FIG. 1 is a flow sheet showing an embodiment of the present invention; FIG.
The figure is a sectional view showing the concept of a plasma heater. 1: Reactor, 2: Dispersion plate, 4: Plasma heater, 5: Minil! 1 collection device. Applicant: Osaka Titanium Manufacturing Co., Ltd. Applicant: Toho Titanium Co., Ltd. Applicant: Showa Denko Co., Ltd. Applicant: Kobe Steel, Ltd. Applicant: Sumitomo Metal Industries, Ltd. Applicant: Nippon Steel Tube Co., Ltd. Figure 2

Claims (4)

[Claims] (1) A method for producing metal by reduction in which metal is produced by a reduction reaction of a metal halide, in which the produced metal particles are fed into a reactor, and the metal halide and reducing agent are added to each of the metal halide and reducing agent from below the particle group.

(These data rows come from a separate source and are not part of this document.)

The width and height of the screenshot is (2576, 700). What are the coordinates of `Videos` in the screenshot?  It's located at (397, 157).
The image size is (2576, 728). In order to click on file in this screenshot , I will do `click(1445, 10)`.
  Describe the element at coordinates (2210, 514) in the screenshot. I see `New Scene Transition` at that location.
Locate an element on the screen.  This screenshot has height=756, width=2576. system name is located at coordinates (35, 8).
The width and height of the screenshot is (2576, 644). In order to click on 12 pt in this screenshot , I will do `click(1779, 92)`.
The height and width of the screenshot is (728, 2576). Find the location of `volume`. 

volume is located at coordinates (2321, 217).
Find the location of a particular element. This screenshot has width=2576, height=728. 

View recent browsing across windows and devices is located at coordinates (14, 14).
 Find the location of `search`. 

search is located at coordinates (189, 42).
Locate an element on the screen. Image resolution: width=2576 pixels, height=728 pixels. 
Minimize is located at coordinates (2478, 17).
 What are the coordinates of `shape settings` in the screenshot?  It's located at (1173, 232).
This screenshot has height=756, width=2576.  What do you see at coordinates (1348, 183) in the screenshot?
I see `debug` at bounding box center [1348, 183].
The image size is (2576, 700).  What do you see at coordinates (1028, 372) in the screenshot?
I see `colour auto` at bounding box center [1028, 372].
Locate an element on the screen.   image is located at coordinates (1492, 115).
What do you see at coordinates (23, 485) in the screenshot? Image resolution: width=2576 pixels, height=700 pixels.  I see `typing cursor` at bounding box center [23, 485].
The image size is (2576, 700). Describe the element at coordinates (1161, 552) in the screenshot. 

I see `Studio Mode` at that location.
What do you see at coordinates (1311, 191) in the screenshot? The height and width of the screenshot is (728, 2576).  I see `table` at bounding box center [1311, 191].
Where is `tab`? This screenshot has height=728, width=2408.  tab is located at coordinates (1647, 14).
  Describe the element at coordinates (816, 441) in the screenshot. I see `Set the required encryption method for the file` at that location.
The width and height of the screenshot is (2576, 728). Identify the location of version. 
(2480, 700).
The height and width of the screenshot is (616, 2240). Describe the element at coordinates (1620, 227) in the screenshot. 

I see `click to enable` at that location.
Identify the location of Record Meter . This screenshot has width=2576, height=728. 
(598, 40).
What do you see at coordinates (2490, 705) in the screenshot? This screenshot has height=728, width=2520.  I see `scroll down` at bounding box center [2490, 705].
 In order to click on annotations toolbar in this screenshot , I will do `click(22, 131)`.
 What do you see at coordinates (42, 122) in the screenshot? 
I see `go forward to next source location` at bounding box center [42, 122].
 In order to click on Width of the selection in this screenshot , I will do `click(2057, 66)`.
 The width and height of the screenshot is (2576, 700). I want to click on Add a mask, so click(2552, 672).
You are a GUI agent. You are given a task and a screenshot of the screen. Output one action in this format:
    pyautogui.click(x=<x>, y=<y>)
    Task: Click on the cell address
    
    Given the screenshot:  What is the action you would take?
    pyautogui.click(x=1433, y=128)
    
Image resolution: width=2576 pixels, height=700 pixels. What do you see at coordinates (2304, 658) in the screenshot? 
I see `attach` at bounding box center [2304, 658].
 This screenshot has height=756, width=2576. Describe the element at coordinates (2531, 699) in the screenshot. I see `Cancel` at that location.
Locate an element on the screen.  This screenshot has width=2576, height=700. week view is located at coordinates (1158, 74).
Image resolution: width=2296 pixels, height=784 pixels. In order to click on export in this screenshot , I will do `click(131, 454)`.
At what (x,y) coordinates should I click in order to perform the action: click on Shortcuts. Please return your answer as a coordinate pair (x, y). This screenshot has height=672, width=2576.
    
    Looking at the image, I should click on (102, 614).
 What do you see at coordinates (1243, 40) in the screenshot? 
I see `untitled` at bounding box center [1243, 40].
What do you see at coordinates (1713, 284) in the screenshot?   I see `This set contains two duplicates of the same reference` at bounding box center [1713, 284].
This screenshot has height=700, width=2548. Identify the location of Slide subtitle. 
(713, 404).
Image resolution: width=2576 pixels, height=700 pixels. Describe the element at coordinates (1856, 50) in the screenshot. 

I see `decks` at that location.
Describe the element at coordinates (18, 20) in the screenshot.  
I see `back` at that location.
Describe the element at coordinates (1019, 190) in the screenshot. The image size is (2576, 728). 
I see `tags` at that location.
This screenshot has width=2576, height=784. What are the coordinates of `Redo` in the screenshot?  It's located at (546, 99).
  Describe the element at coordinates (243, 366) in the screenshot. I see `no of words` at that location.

Blowing up a gas body and a heated inert gas to bring the particle group into a fluid state,
The reaction temperature is maintained below the melting point of the metal produced, the flow reaction pressure exceeds the vapor pressure of both the reduction product component and the reducing agent at the reaction temperature, and the gas partial pressure of the reduction product component and the reducing agent is A method for producing a metal by reduction, characterized in that the produced metal is fixedly grown on the surface of the metal particles and extracted out of the reactor while keeping the vapor pressure at or below the respective vapor pressures at the reaction temperature. (2) The generated metal is Ti and the metal halide is TiCl_4
2. The method for producing metal by reduction according to claim 1, wherein the reducing agent is Mg. (3) The method for producing metal by reduction according to claim 1 or 2, wherein the heated inert gas is Ar gas or He gas that is continuously heated by plasma. (4) The method for producing metal by reduction according to any one of claims 1 to 3, wherein the inert gas is a reaction heat source heated to a temperature higher than the reaction temperature.